Едва мы очутились в комнате, Витя Денисов засмеялся и сказал Володе:
— Здорово он этого самого Бадахо… Ну и отец у тебя, Володька! Что же будет теперь?
— Шихах будет. Будут строить Лукману дом. А потом будет бюро обкома.
— Володька, а что такое шихах?
— Это когда все помогают одному. Всё селение. Вроде субботника, — сказал Володя.
— А почему так испугался Балахо бюро обкома? Что такое бюро? — спросил я.
— Бюро — это такое срочное партийное собрание, — сказал Володя. — А испугался Балахо потому, что на бюро отец будет ругать его за Лукмана. Может быть, даже объявит выговор.
— А ведь он с Балахо был вместе в одном красноармейском отряде. Они дружили. Он сам сказал.

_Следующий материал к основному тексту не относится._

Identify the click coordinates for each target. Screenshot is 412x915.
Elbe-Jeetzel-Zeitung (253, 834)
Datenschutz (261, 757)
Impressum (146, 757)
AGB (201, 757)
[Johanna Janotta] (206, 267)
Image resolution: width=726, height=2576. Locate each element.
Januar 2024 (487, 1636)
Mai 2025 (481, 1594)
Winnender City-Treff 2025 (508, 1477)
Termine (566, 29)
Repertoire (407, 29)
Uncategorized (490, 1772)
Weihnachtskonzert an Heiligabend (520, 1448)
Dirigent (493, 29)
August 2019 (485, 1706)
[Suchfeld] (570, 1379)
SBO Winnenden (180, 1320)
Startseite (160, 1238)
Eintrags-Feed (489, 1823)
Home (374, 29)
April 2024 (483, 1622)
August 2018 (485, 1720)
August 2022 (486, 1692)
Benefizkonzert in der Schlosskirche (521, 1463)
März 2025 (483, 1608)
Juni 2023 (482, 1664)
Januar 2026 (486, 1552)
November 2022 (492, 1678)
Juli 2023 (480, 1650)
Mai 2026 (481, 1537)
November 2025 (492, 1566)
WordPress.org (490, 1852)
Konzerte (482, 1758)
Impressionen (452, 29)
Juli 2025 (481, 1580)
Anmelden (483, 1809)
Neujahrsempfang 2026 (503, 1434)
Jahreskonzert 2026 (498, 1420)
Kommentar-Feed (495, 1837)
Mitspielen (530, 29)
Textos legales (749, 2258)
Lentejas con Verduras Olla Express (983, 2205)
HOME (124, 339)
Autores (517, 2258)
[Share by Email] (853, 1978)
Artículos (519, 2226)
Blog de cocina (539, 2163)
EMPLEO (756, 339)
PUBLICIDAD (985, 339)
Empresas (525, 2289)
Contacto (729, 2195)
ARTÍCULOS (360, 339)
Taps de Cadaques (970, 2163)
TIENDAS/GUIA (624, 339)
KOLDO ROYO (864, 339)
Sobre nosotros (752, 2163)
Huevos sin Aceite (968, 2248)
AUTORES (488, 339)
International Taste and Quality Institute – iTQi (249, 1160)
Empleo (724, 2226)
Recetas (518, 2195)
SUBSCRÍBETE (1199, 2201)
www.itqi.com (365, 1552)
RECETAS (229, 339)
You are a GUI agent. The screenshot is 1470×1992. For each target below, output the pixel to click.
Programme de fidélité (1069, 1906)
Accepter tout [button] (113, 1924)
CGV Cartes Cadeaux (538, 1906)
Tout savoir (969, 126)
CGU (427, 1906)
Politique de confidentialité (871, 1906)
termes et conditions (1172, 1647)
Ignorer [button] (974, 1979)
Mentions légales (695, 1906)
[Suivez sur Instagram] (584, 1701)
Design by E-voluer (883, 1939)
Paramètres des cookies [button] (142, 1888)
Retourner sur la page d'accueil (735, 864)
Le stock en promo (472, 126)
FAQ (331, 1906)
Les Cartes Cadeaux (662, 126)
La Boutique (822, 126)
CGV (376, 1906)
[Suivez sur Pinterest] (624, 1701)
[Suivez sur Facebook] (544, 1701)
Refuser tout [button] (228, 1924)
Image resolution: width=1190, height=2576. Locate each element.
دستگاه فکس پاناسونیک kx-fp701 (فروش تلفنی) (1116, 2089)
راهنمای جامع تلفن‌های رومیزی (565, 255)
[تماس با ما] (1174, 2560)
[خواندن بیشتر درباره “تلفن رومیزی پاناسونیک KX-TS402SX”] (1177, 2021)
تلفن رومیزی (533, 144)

— Ну и что? Помнишь, отец сказал, чтобы мы обедали вместе с ним и слушали. Чтобы знали, что такое партийная принципиальность.
— А что это такое?
— Это — когда как скажешь, так и нужно сделать. Или нужно сделать так, как требует партия. Дружба здесь ни при чём. Наоборот, с друга требуют ещё строже, — сказал Володя.
— Володька, неужели они успеют построить дом за три дня?
— Шихах построит.
Скоро мы разошлись. Володя дал мне пачку газет с продолжениями «Слепого гостя», и я побежал домой самым коротким путём — по Советской.
Вечерело.
Солнце висело совсем невысоко над горами. В парке на первой танцплощадке заиграла музыка. Наверное, тётя уже пришла с работы и удивляется, почему меня нет дома. Я расскажу ей, что был у Вовки, начал читать «Слепого гостя», обедал и слушал разговор Бетала с Балахо. И тётя, как всегда, скажет:
— Бетал — изумительный человек.
Запыхавшись, я добежал до площадки, где находился гараж обкома, но на месте гаража увидел незнакомый дом.
Я растерянно оглянулся.
Площадь стала теснее, была покрыта асфальтом, четыре этажа розового дома смотрели на меня тёмными прямоугольниками окон, и я знал, что если поднимусь по лестнице на третий этаж и постучу в высокую дверь, мне откроют совершенно незнакомые люди. И дядя Миша никогда уже не выйдет из несуществующего гаража, и тётушка не придёт с работы. Никто меня не ждёт к ужину в этом городе, потому что между городом и мною — более сорока лет…
Я посмотрел на газеты в руках.
«Известия», «Кабардино-Балкарская правда», «Советская Россия». Кажется, я купил их в киоске на Почтовой. На ногах у меня опять были туфли, а не сандалии с жестяными пряжками, и ногти на пальцах были необломанными и чистыми.
Я повернулся спиной к розовому дому и медленно пошёл к началу бывшего Карашевского бульвара.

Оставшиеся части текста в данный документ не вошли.